When I first graduated from college and started life in the real world, I read at least a book a week — like any English major with hopes of striking it rich as an editor (note: that was complete sarcasm) would. Since transitioning into the start-up world and taking on far too many responsibilities on the side, the reading simply came to a halt.
I hated the fact that it did. And not long ago, since resolving to revisit a little sweet thang called “free time,” I’ve finally picked up a book again. I’ve even opened the cover and gotten past the dedication page.
Of the last three books I’ve read in the last year or so, all of them have been in one way or another tied to my beloved: running. It started last Thanksgiving in Hilton Head, when I first picked up Born to Run not long after finishing my very first half marathon (and hating the crap out of it). Naturally, after finishing this page turner, I signed up for half marathon No. 2 (the infamous snowy Manhattan Half Marathon) right away.
Since then, I’ve also read The Long Run by the undoubtedly inspiring Matt Long. Matt’s tale of determination, not to mention his stories of epic runs around the tip of Manhattan, up to the George Washington Bridge and beyond, rekindled my love of slightly longer runs once again.
Unlike before, I didn’t pick up Scott Jurek’s Eat & Run (coincidentally, the two things I love most; sold) because I needed inspiration. Quite the contrary, because I’m only able to run every other day (if that) due to my shins, all I want to do is run; from Jurek, I was in search of peace of mind.
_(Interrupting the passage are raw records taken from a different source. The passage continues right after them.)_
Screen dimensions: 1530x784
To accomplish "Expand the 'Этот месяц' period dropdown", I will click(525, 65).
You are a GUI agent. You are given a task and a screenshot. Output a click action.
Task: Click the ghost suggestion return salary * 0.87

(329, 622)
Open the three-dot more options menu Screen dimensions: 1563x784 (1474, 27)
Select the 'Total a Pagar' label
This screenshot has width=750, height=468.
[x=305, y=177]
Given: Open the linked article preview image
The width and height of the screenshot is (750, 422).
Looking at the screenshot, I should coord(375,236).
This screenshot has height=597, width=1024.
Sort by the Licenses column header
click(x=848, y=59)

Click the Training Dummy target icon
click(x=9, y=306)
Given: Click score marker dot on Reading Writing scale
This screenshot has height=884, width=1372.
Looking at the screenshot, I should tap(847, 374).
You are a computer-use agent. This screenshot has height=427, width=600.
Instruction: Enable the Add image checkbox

Eat & Run is essentially the legendary ultramarathoner’s memoir, beginning with his childhood on the outskirts of Duluth, Minnesota through high school, college and adulthood. It outlines his journey to ultramarathon greatness with honesty for and insight to his evolution as boy, man, husband, friend, son of an ailing mother, and of course, incredibly talented runner. Even for someone who clearly doesn’t covet distance as much as the author (at least, I can’t for now), I also can’t deny the powerful effect that Jurek’s words have had on my mentality toward it since first picking it up.
What Jurek concludes impressively early on in life is that pain is very much a mindset — a mantra I’ve actually adopted when testing my own strength on the race track. In fact, Jurek’s entire life seems like a mastery of pain, both physical and mental, from his home life to training to runs both hard and long.
An excerpt from Chapter 9, “Silent Snow, Secret Snow,” in which he goes out for a training run in preparation for the Western States 100:
Difficulty would help. It had always helped. I was finally figuring that out. All the whys in the universe hadn’t granted me peace or given me answers. But the asking–and the doing–had creating something in me, something strong.
Reading Jurek’s constant pursuit — and ability to overcome — pain has really got me thinking about how often I complain during a single run about the myriad factors bothering me in a given moment. Even the best of runs are blighted by protests and grievances.
I’m tired. I’m hungry. My leg’s cramping. It’s raining. It’s hot. This hill sucks. This flat surface sucks. My laces are too tight. My laces are too loose. I’m chafing.
A big part of me can’t help but wonder as I delve further and further into Eat & Run, and as I read Jurek’s accounts of marked courage and strength (and his ability to subsist and succeed on an entirely plant-based diet at that!) why we’re all so inclined to dwell on the negative even when doing one of the most positive and natural things for our bodies. We were born to run, after all, weren’t we?
(I mean, I’m clearly not not complaining here.)
I unfortunately didn’t internalize this whole
rant enlightened thought process until after I returned from Monday Morning’s short 3-miler, which took me from my apartment down to Gramercy Park, then northwest toward Madison Square Park and back home again.
Coming off a weekend of pure debauchery, I was impressed by the fact that I even got out of bed in time to sneak in a 45-minute workout (30 minutes outside, then 15 minutes of strength training back in my apartment). By the time I was sucking down fresh air, I was bitching and moaning like woah.
On the menu?
My legs are tired. My left calf is tight. Why is there so much dog poo near Gramercy Park? Ugh, a minor yet existent hill?
I could probably go on, but you get the point.
Maybe it’s time to focus on swallowing the complaints. Maybe it’s time to emphasize the good and ignore the less-than-ideal. Maybe it’s time to simply deal with it.
And maybe I’m being irrational.
Anyways, it’s just something to think about as I continue to plow my way through this amazing book. Because even if I can recognize those instances in which I am even thinking of complaining and shut my brain up for just one or two of those fleeting moments, it may nevertheless enhance the overall quality of those runs — especially those that take place on Monday mornings.
- Do you complain while running?
- What do you bitch and moan about on any given run?